Building the Brooklyn Bridge was hard enough. Rebuilding it out of typefaces has taken Cameron Moll, a designer and lecturer, an insane amount of dedication, meticulousness, and know-how. His typographically re-imagining of the storied New York landmark is the latest in a series of projects rendering world monuments in letters. Before the bridge, he tackled the Coliseum in Rome. “I did the first one, the Salt Lake Temple in Utah, basically as a challenge to see if I could convert something into type,” he told me in an email.
Moll is a digital expert who works with the latest image-making computer software—he uses Adobe Illustrator for these projects—but that doesn’t make the intricate workmanship much easier. “Some characters can be copied and pasted from previously completed sections, but probably 70 to 80 percent of the characters you see in the artwork are positioned, sized, and rotated one by one," he said. "It's extremely tedious, and I can do only about an hour at a time.
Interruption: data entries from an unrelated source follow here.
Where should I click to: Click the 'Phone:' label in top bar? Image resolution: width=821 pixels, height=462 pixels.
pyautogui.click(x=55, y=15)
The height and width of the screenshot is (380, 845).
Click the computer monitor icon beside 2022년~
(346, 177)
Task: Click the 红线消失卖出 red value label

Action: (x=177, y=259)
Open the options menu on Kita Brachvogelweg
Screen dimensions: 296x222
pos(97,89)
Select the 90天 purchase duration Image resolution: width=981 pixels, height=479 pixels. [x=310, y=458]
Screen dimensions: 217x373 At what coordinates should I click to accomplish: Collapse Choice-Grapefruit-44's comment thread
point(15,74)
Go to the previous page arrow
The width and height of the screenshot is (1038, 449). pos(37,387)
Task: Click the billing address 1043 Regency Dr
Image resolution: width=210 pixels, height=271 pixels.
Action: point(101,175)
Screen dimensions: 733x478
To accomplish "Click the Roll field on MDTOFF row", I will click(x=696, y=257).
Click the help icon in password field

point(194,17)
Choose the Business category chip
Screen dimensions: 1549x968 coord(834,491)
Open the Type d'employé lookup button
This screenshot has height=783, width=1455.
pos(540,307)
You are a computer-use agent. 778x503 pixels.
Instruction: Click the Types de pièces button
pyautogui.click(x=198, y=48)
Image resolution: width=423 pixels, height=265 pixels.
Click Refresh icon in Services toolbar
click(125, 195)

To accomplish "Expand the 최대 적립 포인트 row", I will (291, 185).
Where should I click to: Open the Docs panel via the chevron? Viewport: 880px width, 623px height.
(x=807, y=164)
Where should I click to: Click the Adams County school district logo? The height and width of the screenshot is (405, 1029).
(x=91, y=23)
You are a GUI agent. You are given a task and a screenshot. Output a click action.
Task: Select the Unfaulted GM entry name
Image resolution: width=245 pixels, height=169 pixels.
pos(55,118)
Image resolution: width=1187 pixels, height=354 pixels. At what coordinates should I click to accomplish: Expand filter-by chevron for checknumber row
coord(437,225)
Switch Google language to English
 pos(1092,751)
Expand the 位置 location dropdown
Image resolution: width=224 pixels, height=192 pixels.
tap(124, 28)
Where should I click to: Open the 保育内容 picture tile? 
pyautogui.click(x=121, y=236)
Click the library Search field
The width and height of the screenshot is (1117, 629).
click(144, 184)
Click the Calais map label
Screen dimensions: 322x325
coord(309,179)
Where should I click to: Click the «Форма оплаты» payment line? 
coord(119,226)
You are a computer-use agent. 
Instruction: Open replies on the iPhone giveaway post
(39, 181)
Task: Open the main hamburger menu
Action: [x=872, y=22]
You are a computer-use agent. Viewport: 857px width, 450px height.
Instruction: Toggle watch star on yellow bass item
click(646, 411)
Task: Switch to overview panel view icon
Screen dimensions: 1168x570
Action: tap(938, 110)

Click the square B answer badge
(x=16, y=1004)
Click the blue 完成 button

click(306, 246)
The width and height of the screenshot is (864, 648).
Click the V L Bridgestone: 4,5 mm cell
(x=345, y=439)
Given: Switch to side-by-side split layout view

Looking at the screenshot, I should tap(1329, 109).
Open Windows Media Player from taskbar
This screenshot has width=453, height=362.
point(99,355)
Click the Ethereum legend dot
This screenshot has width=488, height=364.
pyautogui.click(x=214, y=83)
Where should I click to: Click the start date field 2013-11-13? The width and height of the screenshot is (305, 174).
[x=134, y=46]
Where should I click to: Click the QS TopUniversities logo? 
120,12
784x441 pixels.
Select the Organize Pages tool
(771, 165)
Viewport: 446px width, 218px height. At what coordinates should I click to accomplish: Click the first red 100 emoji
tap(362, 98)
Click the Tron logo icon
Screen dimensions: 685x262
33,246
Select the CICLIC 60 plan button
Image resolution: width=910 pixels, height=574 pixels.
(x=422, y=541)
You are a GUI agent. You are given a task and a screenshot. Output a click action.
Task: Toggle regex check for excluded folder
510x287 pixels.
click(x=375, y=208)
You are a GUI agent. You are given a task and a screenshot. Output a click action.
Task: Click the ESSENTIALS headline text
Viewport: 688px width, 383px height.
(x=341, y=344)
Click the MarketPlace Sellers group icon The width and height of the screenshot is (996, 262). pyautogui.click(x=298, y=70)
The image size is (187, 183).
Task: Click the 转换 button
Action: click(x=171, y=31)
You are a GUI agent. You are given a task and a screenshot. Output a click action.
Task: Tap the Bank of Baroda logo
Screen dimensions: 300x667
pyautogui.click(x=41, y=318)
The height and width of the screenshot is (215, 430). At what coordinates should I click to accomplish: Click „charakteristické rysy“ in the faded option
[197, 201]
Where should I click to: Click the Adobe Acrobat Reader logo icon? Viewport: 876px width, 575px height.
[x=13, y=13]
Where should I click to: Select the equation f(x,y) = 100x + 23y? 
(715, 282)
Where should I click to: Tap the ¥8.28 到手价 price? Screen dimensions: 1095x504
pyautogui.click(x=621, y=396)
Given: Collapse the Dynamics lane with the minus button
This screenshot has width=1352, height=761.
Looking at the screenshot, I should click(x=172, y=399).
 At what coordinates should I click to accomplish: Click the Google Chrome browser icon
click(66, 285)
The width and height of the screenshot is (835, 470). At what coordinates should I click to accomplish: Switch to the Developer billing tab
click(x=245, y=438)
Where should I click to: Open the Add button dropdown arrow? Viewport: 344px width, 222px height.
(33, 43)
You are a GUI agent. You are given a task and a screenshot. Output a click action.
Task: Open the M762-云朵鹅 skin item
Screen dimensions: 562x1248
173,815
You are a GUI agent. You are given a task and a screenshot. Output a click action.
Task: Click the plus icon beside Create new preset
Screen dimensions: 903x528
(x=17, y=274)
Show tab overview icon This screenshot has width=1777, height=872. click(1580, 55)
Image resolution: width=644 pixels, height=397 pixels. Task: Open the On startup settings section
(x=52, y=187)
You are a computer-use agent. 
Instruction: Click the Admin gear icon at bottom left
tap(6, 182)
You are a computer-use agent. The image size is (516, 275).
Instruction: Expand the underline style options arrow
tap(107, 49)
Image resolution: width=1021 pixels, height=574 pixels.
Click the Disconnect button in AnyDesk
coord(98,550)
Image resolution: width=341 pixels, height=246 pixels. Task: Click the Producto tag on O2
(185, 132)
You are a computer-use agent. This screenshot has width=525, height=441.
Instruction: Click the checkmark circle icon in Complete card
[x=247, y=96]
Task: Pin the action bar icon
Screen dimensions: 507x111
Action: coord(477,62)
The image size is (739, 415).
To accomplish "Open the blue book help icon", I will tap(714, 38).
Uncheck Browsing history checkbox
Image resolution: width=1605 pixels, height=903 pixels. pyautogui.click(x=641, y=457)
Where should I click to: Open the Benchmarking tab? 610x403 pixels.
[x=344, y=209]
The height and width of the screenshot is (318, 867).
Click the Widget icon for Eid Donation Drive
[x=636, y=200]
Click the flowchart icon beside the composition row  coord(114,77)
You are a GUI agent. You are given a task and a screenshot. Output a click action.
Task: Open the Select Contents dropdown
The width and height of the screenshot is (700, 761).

My eyes literally go bonkers if I stretch it out any longer.”
At the end of every design session, Moll prints out his work to ensure its accuracy. “When the artwork hangs on someone's wall, it needs to looks great up close,” he wrote, “but it also has to look like the building or structure from far away. Printing allows me to inspect close-up details, as well as stand back and assess the piece from a distance.”
Moll works with digitized fonts that are historically related to the periods of the structures. For the Brooklyn Bridge he used a Font Bureau typeface called Antique Condensed that's extremely close to a specimen of type from when the bridge was completed in 1883. For his rendering of the Coliseum, in addition to Frederic Goudy's version of the classic Trajan, Moll digitized several glyphs based on the work of Italian calligrapher M. Giovambattista Palatino, which are used throughout the artwork.